--- EXTRAIT DE PAGE ---
------------
Anne-Sylvie Mariéthoz
28 juin 2011
Chaque année le 15 juin, quelques jours après l'ouverture du col, la congrégation des chanoines du Grand-Saint-Bernard fête son fondateur. Un orateur externe est invité à prononcer l'homélie lors de la messe : un évêque, un abbé ou un nonce apostolique.
Cette année, les chanoines ont choisi de convier le pasteur de l’Eglise réformée de Martigny, Pierre Boismorand, ainsi que son diacre, Pierre-Alain Mischler, à prendre la parole.


Au cours d'une journée à la fois solennelle et festive, les confrères et les amis de la congrégation se retrouvent en nombre à l'hospice Grand-Saint-Bernard. «Quarante ans d’amitié unissent nos deux paroisses et cette invitation est une manière de reconnaître tous les liens que nous tissons», affirme José Mittaz, prieur de l’hospice du Grand-Saint-Bernard. Elle s’inscrit dans une continuité, car «toutes les fois que nos deux communautés peuvent organiser quelque chose ensemble, elles en saisissent l’occasion», déclare le pasteur Boismorand.» «Ici le Christ est adoré et nourri»
------------
--- ENREGISTREMENTS AFFICHÉS ---
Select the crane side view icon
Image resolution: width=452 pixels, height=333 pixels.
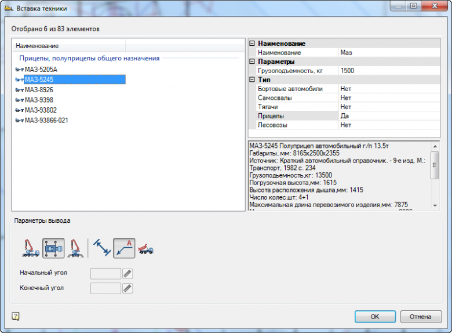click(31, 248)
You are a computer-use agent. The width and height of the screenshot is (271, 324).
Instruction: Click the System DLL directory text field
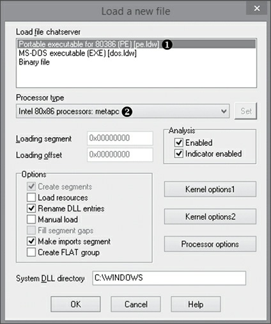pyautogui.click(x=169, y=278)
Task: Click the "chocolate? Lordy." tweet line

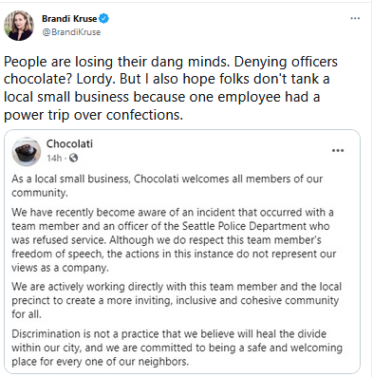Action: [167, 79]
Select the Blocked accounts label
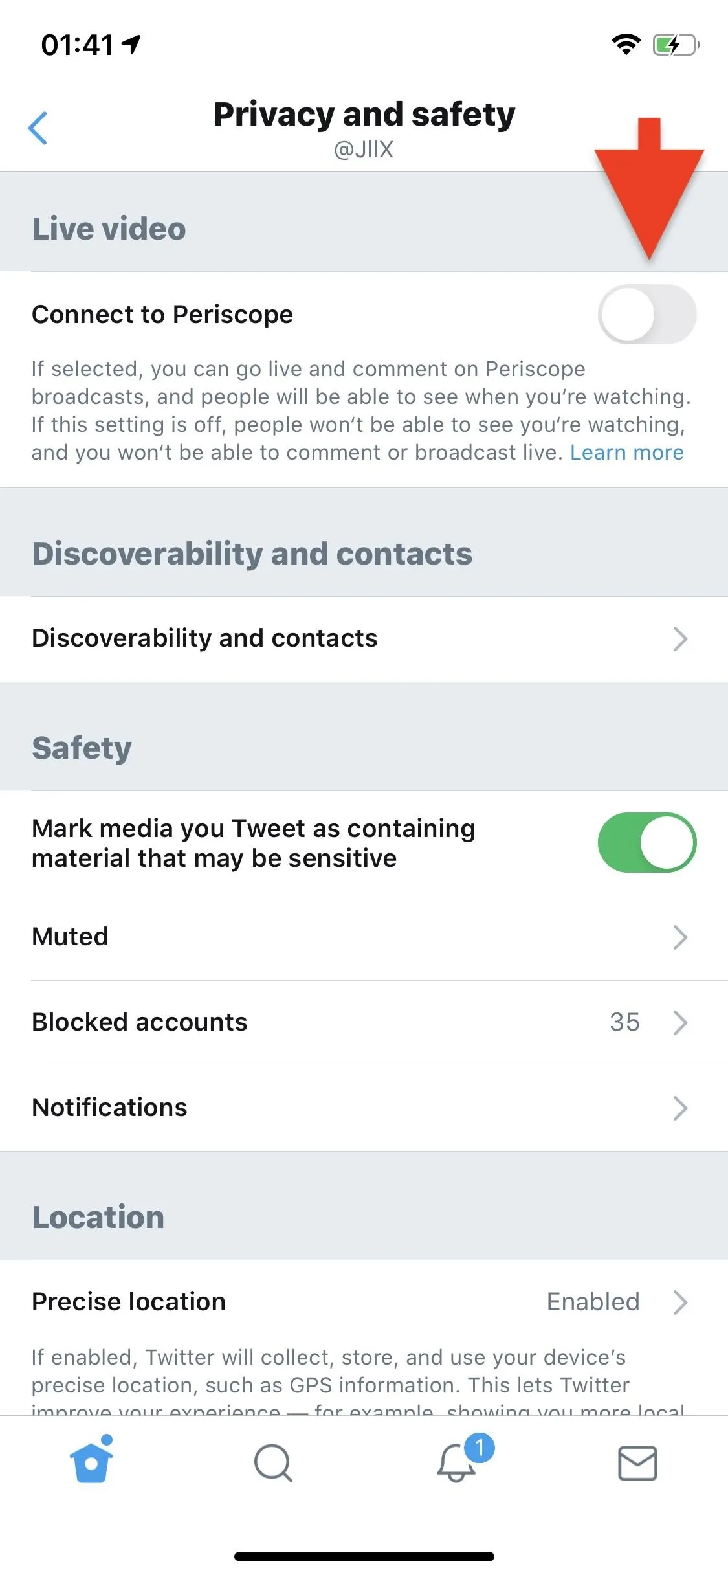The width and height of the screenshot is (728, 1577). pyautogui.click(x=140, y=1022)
------------
--- ACTIONS À MENER ---
a - Traduisez en anglais cette phrase de l'extrait : « Un orateur externe est invité à prononcer l'homélie lors de la messe : un évêque, un abbé ou un nonce apostolique. »
b - Veuillez reproduire le passage de l'extrait qui commence aux mots "Anne-Sylvie Mariéthoz" et s'arrête après les mots "prendre la parole.".
Servez-vous uniquement de l'extrait pour répondre.

--- RÉSULTATS ATTENDUS ---
a - An outside speaker is invited to deliver the homily at Mass: a bishop, an abbot, or an apostolic nuncio.

b -
Anne-Sylvie Mariéthoz
28 juin 2011
Chaque année le 15 juin, quelques jours après l'ouverture du col, la congrégation des chanoines du Grand-Saint-Bernard fête son fondateur. Un orateur externe est invité à prononcer l'homélie lors de la messe : un évêque, un abbé ou un nonce apostolique.
Cette année, les chanoines ont choisi de convier le pasteur de l’Eglise réformée de Martigny, Pierre Boismorand, ainsi que son diacre, Pierre-Alain Mischler, à prendre la parole.